Somos o resultado de tanta gente

"O Crisóstomo disse ao Camilo: todos nascemos filhos de mil pais e de mil mães, e a solidão é sobretudo a incapacidade de ver qualquer pessoa como nos pertencendo, para que nos pertença de verdade e se gere um cuidado mútuo. Como se nossos mil pais e mais as nossas mil mães coincidissem em parte, como se fôssemos por aí irmãos, irmãos uns dos outros. Somos o resultado de tanta gente, de tanta história, tão grandes sonhos que vão passando de pessoa a pessoa, que nunca estaremos sós."

Valter Hugo Mãe,  O filho de mil homens

Os filhos

“Os filhos, pensava ele, são modos de estender o corpo e aquilo a que se vai chamando alma. São como continuarmos por onde já não estamos e estarmos, passarmos a estar verdadeiramente, porque ansiamos e sofremos mais pelos filhos do que por nós próprios, assim como nos reconfortam mais as alegrias deles do que a satisfação que diretamente auferimos. Por isso temos gula pelos filhos, uma gula do tamanho dos absurdos, sempre começada, sempre incontrolável. E queremos tudo dos filhos como se nunca nos bastassem, nunca nos cansassem porque, ainda que nos cansemos, estamos incondicionalmente dispostos a continuar, uma e outra vez até que seja o corpo extenuado a desistir, mas nunca o nosso ímpeto, nunca o nosso espírito. Até porque desistir de um filho seria como desistir de nós próprios. Cada filho somos nós no melhor que temos para dar. No melhor que temos para ser.”

Valter Hugo Mãe,  O filho de mil homens

Paixão e amor

"Quando se conhece alguém, pensou o Crisóstomo, procuram-se as exuberâncias dos gestos, como para fazer exuberar o amor, mas o amor é uma pacificação com as nossas naturezas e deve conduzir ao sossego. O gesto exuberante é um gesto desesperado de quem não está em equilíbrio. Parecia agora saber tanto sobre o assunto, pensava, como se pudesse, ao acertar na mulher, saber por instinto tudo que estava certo ou errado."
Valter Hugo Mãe,  O filho de mil homens.

O amor

"O Crisóstomo explicava que o amor era uma atitude. Uma predisposição natural para se ser a favor de outrem. É isso o amor. Uma predisposição natural para se favorecer alguém. Ser, sem sequer se pensar, por outra pessoa. Isso dava também para as variações estranhas do amor. O miúdo perguntava se havia quem amasse por crime, por maldade. Alguém amar por maldade, repetia. O pai achava que talvez não. A maldade tinha de ser o contrário de amar."

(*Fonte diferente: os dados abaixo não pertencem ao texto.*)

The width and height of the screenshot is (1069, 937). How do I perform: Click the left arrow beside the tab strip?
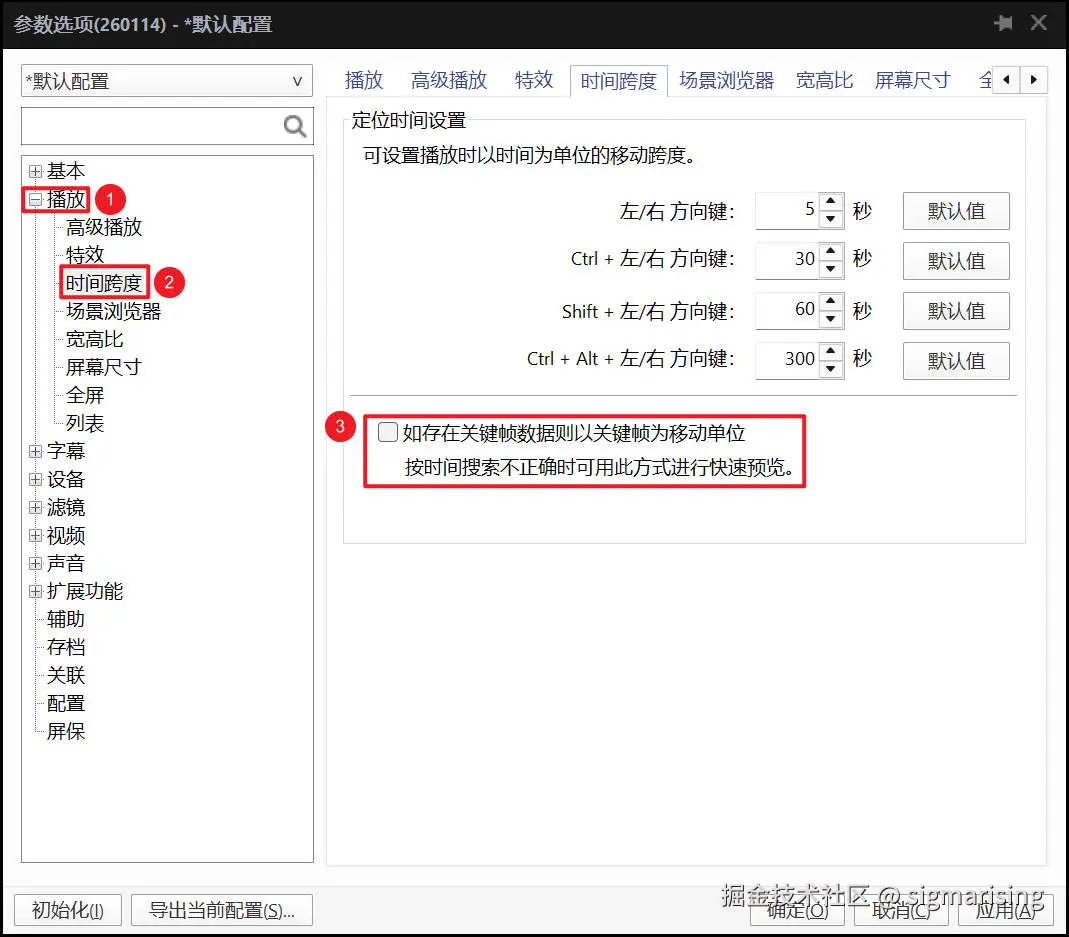(x=1007, y=80)
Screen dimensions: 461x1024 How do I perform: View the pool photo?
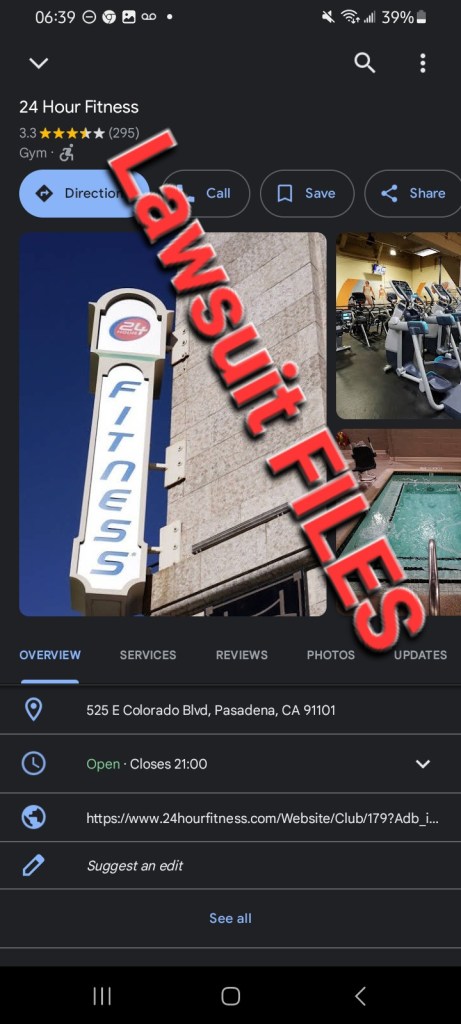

Valter Hugo Mãe,  O filho de mil homens.

sábado, 1 de outubro de 2016

A leitura e a saúde.

“Para entreter curiosidades, o velho Alfredo oferecia livros ao menino e convencia-o de que ler seria fundamental para a saúde. Ensinava-lhe que era uma pena a falta de leitura não se converter numa doença, algo como um mal que pusesse os preguiçosos a morrer. Imaginava que um não leitor ia ao médico e o médico o observava e dizia: você tem o colesterol a matá-lo, se continuar assim não se salva. E o médico perguntava: tem abusado dos fritos, dos ovos, você tem lido o suficiente. O paciente respondia: não, senhor doutor, há quase um ano que não leio um livro, não gosto muito e dá-me preguiça. Então, o médico acrescentava: ah, fique pois sabendo que você ou lê urgentemente um bom romance, ou então vemo-nos no seu seu funeral dentro de poucas semanas. O caixão fechava-se com um livro.”